[Data for processing]
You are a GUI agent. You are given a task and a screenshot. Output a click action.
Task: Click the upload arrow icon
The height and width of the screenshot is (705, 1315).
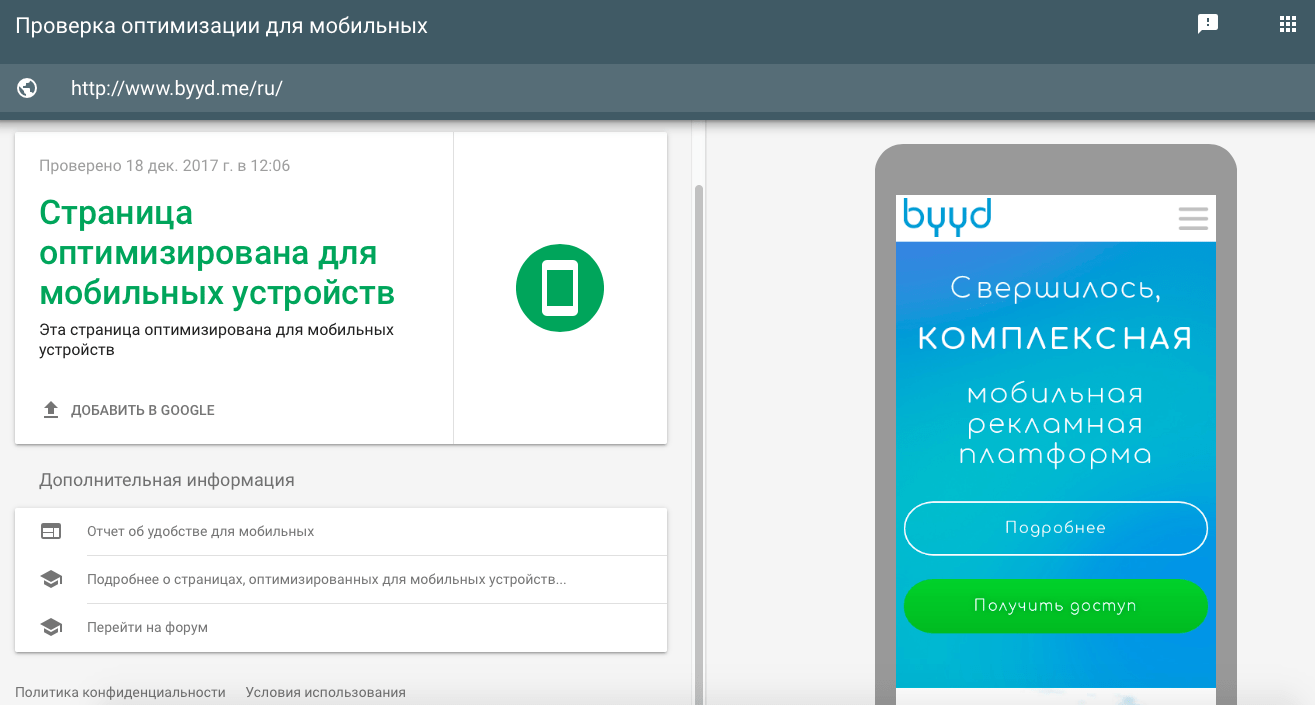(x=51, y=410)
--
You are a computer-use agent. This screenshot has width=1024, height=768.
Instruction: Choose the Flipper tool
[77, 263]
==
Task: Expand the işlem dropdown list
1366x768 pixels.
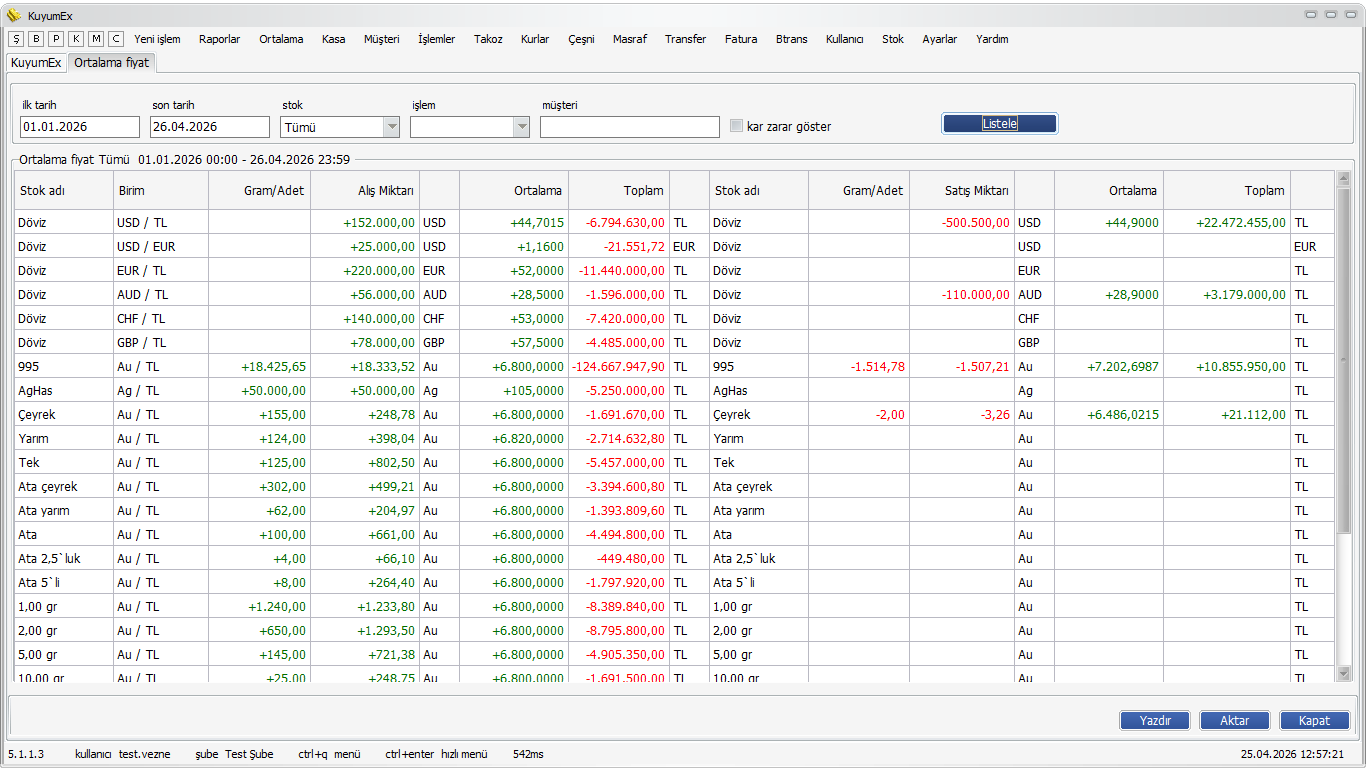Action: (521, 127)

[Task instructions] Above are the records; copy each line from them that includes the string "agent".

[Written solution]
You are a GUI agent. You are given a task and a screenshot. Output a click action.
You are a computer-use agent. This screenshot has width=1024, height=768.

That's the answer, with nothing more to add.